Omã propõe gestão conjunta do Estreito de Ormuz em meio a negociações com o Irã
Proposta prevê administração compartilhada da principal rota de transporte de petróleo do mundo e criação de fundo financiado por contribuições voluntárias dos usuários
Omã apresentou ao Irã uma proposta para criar um mecanismo regional de gestão compartilhada do Estreito de Ormuz, uma das principais rotas marítimas para o transporte de petróleo e gás natural liquefeito no mundo. A informação foi divulgada nesta terça-feira (28) por uma fonte do Golfo Pérsico à agência Reuters.
Segundo a proposta, apresentada às autoridades iranianas no fim de semana, em Teerã, o Irã deixaria de exercer controle exclusivo sobre a via marítima, que tem sido um dos principais pontos de tensão nas negociações para encerrar o conflito envolvendo o país, Israel e os Estados Unidos.
Modelo segue exemplo do Estreito de Malaca
O plano apresentado por Omã é inspirado no modelo de administração do Estreito de Malaca, localizado entre os oceanos Índico e Pacífico.
Atualmente, a gestão dessa rota é compartilhada entre Indonésia, Malásia e Cingapura, países que dividem a responsabilidade pela segurança da navegação e pela preservação ambiental na região.
A proposta para o Estreito de Ormuz prevê um modelo semelhante, com participação conjunta dos países da região.
Fundo financiaria serviços de navegação
Pela proposta, embarcações que utilizarem o Estreito de Ormuz fariam contribuições voluntárias para um fundo destinado ao financiamento de serviços relacionados à navegação.
Os recursos seriam utilizados para custear ações como gerenciamento do tráfego marítimo, proteção ambiental, operações de busca e resgate e outras atividades ligadas à segurança da rota.
O texto também busca atender à posição dos países do Golfo Pérsico, que rejeitam a cobrança obrigatória de taxas pelo Irã para a passagem de navios.
Estreito é ponto central das negociações
Antes da guerra envolvendo Irã, Israel e Estados Unidos, cerca de 20% do petróleo e do gás natural liquefeito comercializados no mundo passavam pelo Estreito de Ormuz.
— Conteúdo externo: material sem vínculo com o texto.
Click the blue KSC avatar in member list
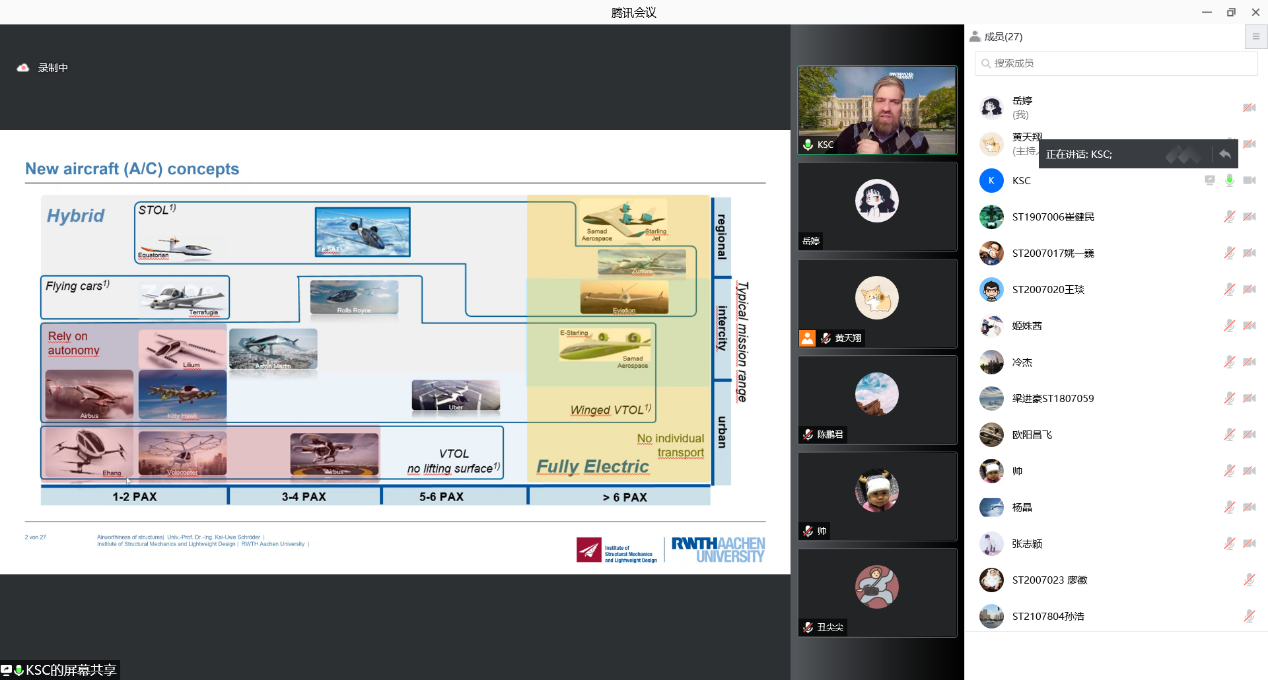The image size is (1268, 680). point(991,181)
Desde o início do conflito, a administração da passagem tornou-se um dos principais entraves nas negociações diplomáticas e um fator recorrente de tensão na região.
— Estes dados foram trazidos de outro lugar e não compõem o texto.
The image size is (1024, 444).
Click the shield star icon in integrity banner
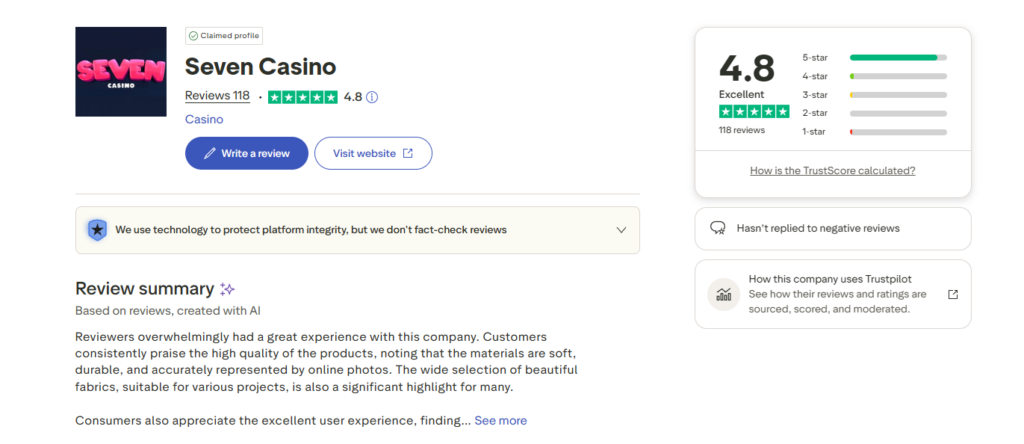(96, 229)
O governo iraniano sustenta que o estreito não pode voltar às condições anteriores ao conflito, quando a navegação ocorria livremente.
Chanceleres discutiram proposta
Na segunda-feira (27), o ministro das Relações Exteriores do Irã, Abbas Araqchi, discutiu o tema com os chanceleres de Omã e da Arábia Saudita.
Segundo comunicado divulgado pelo governo iraniano, Araqchi defendeu o fortalecimento da cooperação regional e dos esforços diplomáticos para promover a estabilidade e reduzir a insegurança no Estreito de Ormuz, atribuída pelo Irã às ações militares dos Estados Unidos.
Trump diz que negociações avançam
Também na segunda-feira, o presidente dos Estados Unidos, Donald Trump, afirmou que Washington mantém "boas conversas" com o Irã e que existe a possibilidade de um acordo.
Apesar da sinalização positiva, Trump advertiu que ataques norte-americanos poderão ser retomados caso as negociações não avancem ou deixem de produzir resultados.
O futuro da administração do Estreito de Ormuz continua sendo um dos temas centrais das negociações diplomáticas e pode influenciar diretamente a estabilidade do mercado internacional de energia e do comércio marítimo mundial.